TEXT SHOWN:

Fig. 4 Self-assembly of PEG-ABz. (a) Overview of hierarchical self-assembly. (b) CD spectra in methanol and aqueous systems, 298 K. (c) TEM images illustrating hierarchy of rod-like micelle aggregation into lamellae and ribbons in 9 : 1 water–methanol (d) AFM image of the same features. (e) TEM images of shorter lamellae formed by in 9 : 1 TAEMg : methanol (f) AFM images of shorter lamellae formed by in 9 : 1 TAEMg : methanol. Further images can be found in the ESI, Fig. S26–S30.†

As with Hx-A, in methanol PEG-A displayed a CD spectrum suggestive of a parallel β-sheet secondary structure, albeit weak (Fig. 5b), consistent with light scattering (6.2 kcps). Given that PEG-A is fully water soluble (adenine deprotection changes the solubility properties of NPAs drastically), it was not surprising that addition of either water or buffer did not result in any significant self-assembly. No CD signal could be measured in either of these systems, although some light scattering intensity was observed in TAEMg (41.9 kcps). Examination by AFM or TEM showed only amorphous aggregates. Inclusion of T₁₀ in the mixture had no effect; base-pairing in water requires shielding of the bases from solvent, and it is likely that such shielding does not occur with PEG-A in the absence of a secondary structure. This result suggests that base-pairing interactions with NPAs rely first upon the self-assembly of the NPAs to create a polyvalent partner, and that of the three programmed self-assembly motifs, the hydrophobic component is a prerequisite for the other two.

Fig. 5 Self-assembly of PEG-A, on its own and in combination with Hx-A. (a) Proposed self-assembly scheme of 1 : 1 PEG-A : Hx-A. (b) CD spectra of PEG-A in methanol and aqueous systems, 298 K. (c) Gelation of water using 1 : 1 Hx-A : PEG-A. (d) TEM image of helical fibres in the gel, with magnification of a single example. (e) 3D tomographic reconstruction of fibres from TEM images. (f) AFM image of helical fibres in the gel, with magnification of a single example. (g) Cryo-EM image of helical gel fibres, with magnification of a single example. Further images can be found in the supporting information, Fig. S31–S34.† (h) MTS HeLa cell viability assay results at varying concentration of NPA mixture and timepoints.

EXTRACTED DATA:

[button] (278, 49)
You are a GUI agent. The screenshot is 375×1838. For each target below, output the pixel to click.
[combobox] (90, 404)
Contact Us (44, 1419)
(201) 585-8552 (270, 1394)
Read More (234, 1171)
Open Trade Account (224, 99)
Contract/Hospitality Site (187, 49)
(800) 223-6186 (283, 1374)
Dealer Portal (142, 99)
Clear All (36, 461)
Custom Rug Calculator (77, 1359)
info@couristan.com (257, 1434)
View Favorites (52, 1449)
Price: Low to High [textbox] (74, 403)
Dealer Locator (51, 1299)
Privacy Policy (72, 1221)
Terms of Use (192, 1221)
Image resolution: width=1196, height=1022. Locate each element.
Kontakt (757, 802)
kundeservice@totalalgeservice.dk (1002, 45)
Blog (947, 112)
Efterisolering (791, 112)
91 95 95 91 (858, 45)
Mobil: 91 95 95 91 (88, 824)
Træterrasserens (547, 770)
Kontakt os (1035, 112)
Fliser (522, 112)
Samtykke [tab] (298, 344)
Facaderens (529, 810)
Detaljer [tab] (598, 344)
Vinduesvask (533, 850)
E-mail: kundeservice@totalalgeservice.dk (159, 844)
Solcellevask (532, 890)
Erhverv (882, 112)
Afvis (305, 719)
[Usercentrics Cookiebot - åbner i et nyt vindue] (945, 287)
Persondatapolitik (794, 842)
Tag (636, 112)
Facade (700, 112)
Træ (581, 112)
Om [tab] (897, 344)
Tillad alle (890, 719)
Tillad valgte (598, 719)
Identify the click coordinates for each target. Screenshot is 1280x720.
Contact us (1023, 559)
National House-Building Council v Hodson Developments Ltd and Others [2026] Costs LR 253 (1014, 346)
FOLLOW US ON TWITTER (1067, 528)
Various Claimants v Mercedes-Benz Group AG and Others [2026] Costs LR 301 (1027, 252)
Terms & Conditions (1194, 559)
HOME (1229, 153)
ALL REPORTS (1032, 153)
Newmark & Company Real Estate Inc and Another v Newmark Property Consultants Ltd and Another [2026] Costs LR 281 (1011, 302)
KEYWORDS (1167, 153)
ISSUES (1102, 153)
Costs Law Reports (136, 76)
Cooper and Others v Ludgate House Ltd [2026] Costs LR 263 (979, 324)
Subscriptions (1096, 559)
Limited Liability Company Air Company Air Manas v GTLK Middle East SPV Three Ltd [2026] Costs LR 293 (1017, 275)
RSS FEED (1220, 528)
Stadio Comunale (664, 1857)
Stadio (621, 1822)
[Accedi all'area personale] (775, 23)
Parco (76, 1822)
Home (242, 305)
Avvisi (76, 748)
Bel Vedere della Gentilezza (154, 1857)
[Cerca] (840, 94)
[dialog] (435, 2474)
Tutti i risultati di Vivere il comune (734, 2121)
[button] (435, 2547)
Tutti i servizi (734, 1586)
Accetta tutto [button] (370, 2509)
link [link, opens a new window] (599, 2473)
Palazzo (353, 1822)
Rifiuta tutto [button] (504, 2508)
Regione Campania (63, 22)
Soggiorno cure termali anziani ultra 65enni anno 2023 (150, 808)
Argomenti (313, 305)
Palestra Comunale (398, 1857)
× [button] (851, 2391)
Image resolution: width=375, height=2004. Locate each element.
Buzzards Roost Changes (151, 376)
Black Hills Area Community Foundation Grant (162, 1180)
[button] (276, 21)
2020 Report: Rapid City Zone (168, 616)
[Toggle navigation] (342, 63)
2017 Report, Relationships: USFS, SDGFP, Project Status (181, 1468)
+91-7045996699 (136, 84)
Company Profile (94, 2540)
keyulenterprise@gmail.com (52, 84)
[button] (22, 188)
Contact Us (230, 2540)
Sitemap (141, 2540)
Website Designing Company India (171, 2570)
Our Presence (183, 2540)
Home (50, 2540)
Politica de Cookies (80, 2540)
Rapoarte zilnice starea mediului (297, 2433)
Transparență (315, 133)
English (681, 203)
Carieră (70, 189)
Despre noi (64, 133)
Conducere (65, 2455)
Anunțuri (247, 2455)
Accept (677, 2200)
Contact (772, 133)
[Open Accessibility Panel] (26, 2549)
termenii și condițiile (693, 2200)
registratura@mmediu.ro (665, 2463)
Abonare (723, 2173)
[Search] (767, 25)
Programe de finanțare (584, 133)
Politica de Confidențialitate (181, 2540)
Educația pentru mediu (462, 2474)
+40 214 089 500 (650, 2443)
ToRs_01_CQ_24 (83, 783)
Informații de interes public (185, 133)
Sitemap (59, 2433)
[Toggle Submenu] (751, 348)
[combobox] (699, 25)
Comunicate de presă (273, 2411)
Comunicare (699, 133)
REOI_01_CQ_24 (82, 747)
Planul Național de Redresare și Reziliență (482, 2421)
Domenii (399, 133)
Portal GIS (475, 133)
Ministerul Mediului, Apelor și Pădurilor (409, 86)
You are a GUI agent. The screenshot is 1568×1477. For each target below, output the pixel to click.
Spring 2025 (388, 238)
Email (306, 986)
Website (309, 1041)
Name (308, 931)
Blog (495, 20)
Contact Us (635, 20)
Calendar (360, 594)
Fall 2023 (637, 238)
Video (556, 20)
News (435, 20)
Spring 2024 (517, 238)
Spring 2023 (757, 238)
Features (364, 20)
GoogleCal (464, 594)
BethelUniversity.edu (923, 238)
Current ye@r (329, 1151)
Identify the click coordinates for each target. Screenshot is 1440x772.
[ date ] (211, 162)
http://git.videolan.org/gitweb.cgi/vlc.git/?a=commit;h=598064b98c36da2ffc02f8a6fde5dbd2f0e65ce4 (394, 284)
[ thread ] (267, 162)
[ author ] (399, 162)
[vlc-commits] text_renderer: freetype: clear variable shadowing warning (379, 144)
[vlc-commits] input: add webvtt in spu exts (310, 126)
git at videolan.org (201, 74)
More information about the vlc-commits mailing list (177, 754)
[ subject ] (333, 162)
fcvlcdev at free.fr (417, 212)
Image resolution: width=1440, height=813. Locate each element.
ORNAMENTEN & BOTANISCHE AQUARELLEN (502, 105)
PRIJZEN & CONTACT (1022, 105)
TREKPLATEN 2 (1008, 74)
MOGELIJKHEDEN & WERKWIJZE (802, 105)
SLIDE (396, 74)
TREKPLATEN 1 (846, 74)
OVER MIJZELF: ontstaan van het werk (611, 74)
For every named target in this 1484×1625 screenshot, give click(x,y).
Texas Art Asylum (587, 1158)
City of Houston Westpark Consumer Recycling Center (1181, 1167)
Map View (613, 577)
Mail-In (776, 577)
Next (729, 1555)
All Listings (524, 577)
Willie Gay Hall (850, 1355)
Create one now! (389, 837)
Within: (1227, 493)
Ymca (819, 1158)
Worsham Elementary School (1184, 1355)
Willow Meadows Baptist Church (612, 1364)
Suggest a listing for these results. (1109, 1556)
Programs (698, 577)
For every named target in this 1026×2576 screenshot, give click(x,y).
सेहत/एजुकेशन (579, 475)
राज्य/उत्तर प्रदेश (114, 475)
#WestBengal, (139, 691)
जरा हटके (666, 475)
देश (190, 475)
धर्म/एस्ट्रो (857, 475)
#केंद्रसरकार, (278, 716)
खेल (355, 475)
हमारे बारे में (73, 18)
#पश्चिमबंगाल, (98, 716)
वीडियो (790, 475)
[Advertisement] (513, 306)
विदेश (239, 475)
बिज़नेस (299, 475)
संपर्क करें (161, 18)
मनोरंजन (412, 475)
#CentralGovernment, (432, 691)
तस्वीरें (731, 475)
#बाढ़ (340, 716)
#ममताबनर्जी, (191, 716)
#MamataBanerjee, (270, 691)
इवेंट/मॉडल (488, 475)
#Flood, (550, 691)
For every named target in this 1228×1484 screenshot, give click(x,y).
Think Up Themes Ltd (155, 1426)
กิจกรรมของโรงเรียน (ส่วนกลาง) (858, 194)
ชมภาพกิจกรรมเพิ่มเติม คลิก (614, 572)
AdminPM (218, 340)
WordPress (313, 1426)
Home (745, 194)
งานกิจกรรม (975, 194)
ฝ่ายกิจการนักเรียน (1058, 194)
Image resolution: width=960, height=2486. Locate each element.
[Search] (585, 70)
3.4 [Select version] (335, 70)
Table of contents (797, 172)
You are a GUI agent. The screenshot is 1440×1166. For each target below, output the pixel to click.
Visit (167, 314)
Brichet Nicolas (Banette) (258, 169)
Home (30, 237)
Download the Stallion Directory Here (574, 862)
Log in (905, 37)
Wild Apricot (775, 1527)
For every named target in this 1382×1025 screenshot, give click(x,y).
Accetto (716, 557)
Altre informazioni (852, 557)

WORK ORDER 1:
In the self-assembly text, what light scattering intensity did PEG-A show in TAEMg?
WORK ORDER 2:
Copy the self-assembly text from "Fig. 5 Self-assembly" up to and including "mixture and timepoints.".
WORK ORDER 3:
Write the next part of the self-assembly text, starting after its final sentence.

ANSWER SECTION 1:
41.9 kcps

ANSWER SECTION 2:
Fig. 5 Self-assembly of PEG-A, on its own and in combination with Hx-A. (a) Proposed self-assembly scheme of 1 : 1 PEG-A : Hx-A. (b) CD spectra of PEG-A in methanol and aqueous systems, 298 K. (c) Gelation of water using 1 : 1 Hx-A : PEG-A. (d) TEM image of helical fibres in the gel, with magnification of a single example. (e) 3D tomographic reconstruction of fibres from TEM images. (f) AFM image of helical fibres in the gel, with magnification of a single example. (g) Cryo-EM image of helical gel fibres, with magnification of a single example. Further images can be found in the supporting information, Fig. S31–S34.† (h) MTS HeLa cell viability assay results at varying concentration of NPA mixture and timepoints.

ANSWER SECTION 3:
Interestingly, while PEG-A is fully soluble and does not associate in aqueous solution, it can form hydrogels by mixing a 1 : 1 ratio of PEG-A and the otherwise insoluble Hx-A in water at 5 mg mL⁻¹ (0.5 wt%) followed by heating to give a clear solution and standing overnight (Fig. 5c). TEM (Fig. 5d) showed that the Hx-A/PEG-A gel consisted of thicker (27 ± 5 nm), more rigid, and less branched ribbons, when compared to the Hx-A/DMSO hydrogel. These ribbons displayed helical twisting with a pitch of ca. 120 nm. Tomographic reconstruction of a set of TEM images (Fig. 5e) collected with a stage tilt of ±55° resulted in a 3D model of two individual ribbons, each displaying a left-handed helical twist. AFM imaging gave similar images (Fig. 5f), again visualising a left-handed chirality to the helix in all the ribbons in which the direction could be clearly discerned. Due to the interesting hierarchical structure, the gel was also submitted to analysis by cryo-EM (Fig. 5g), providing confirmation that the observed helical ribbons are those present in the aqueous phase. The finer detail in cryo-EM images revealed that the width varied from 10 to 35 nm, and could distinguish that the thicker ribbons displayed a coiled helical morphology whereas the finer ones took on the appearance of twisted ribbons with a helical pitch of ca. 110 nm, matching well with the AFM and TEM data. The height of the ribbons was more consistent at 8.1 nm. In some places the ribbons joined together, indicating that attractive ribbon–ribbon interactions exist.

Although light absorption and scattering were problematic at gelating concentrations, hindering analysis, the CD spectrum of the gel (Fig. S35†) resembled that of Hx-A in TAEMg. Hence, we propose a structure (Fig. 5a) consisting of a core of β-sheets of Hx-A assembled into a bilayer through hydrophobic aggregation of the alkyl chains, surrounded by β-sheets of PEG-A assembled via A–A interactions³³ mediated through hydrogen bonding on both the Hoogsteen and Watson–Crick faces of the nucleobases. The architecture leaves the PEG groups, the most hydrophilic in this system, exposed to the aqueous environment. If a fully-stretched conformation were adopted, such a structure would have a height of 9.8 nm; the value measured in solution by cryo-EM is consistent with moderate compaction which would be expected to fulfil the demands of close-packing. A degree of twisting must then exist in the β-sheet packing to produce the helical fibres.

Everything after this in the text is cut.